STARRING
Ashley Tisdale, Katt Williams, Simon Rex, Charlie Sheen, Lindsay Lohan DIRECTED BY
David Zucker, Malcolm Lee SCREENWRITERS
David Zucker, Aaron Seltzer, Buddy Johnson, Jason Friedberg, Jim Abrahams, Marlon Wayans, Pat Proft, Shawn Wayans, Phil Beauman MPAA RATING
Rated PG-13 RUNNING TIME
85 Mins. DISTRIBUTED BY
The Weinstein Company DVD EXTRAS
Trailer; Deleted Scenes: Digital Copy
"Scary Movie 5" is Scary, Indeed
I have good news about Scary Movie 5. It's way better than I ever expected.
I have bad news about Scary Movie 5. It still sucks.
In fact, the thing that made me laugh the most during Scary Movie 5 was in having it occur to me right in the middle of the film that this would be the perfect test of The Weinstein Company's legendary ability to mount an Oscar marketing campaign.
With the possible exception of image-skewing opening scenes involving Charlie Sheen and Lindsay Lohan, there's absolutely nothing else funny to be found in Scary Movie 5, the latest in the Scary Movie series. There are some familiar references, such as the recent Mama, but there's also ample doses of tired pop culture references that will most likely only please those who are likely to chuckle over being able to spot particular foods in their most recent bowel movement.

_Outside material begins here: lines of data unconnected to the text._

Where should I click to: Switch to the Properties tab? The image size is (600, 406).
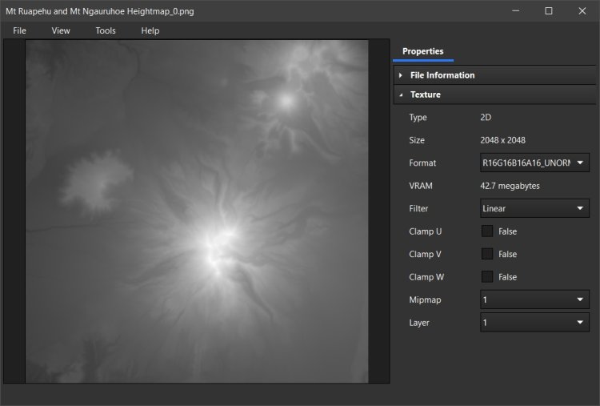pyautogui.click(x=422, y=51)
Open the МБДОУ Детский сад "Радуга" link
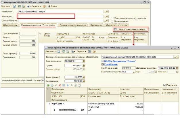Screen dimensions: 180x118 [x=120, y=61]
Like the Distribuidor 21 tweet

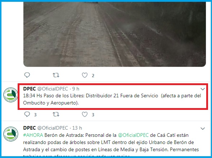point(85,114)
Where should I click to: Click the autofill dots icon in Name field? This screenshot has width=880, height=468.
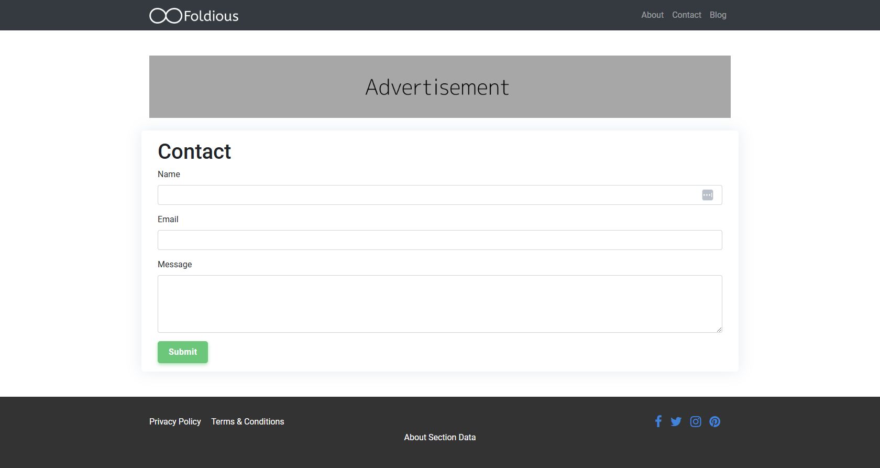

Unfortunately, there are those people.
The Scary Movie films have never been about endurance or awards or anything other than being able to make a low-budget film guaranteed to snag modest profitability while employing the lower rung of Hollywood's hangers on or those with a few hours to kill and an open spot on their filmography.
Scary Movie films have always been more about people watching than actually worrying about silly little things like plot or story line or performance, and in the first film that worked fairly decently. In this film, it's hard not to sit staring at the screen muttering "Is Lindsay Lohan really only 26-years-old?" or "Why on earth is Charlie Sheen playing a different character than he did in the previous two Scary Movie films?" or "How high was Snoop Dogg, now Snoop Lion, when he said "Yes!" to this film?" or, um, "Is this really the best project that the truly funny and talented Molly Shannon could actually find?"
The paper thin storyline is simple. Simon Rex and Ashley Tisdale play a couple who've adopted his feral nieces (Sheen is his brother), a semi-spoof of both Mama and the The Paranormal Activity films. We're then treated to extended rips on Black Swan, because so many of the teens/young adults targeted by this film have seen it, along with the likes of Benny Hill (Really!), Rise of the Planet of the Apes, Inception and others. The attempts at humor are mostly misguided and mean-spirited, such as repeated jokes at the expense of a heavy Latina housekeeper, a stinky toilet and such overt racism that you can't help but recall Zucker's own ill-fated attempt to blast Michael Moore in the simply godawful An American Carol.
Instead of resting on his comedic laurels, David Zuker deserves to be flogged by them.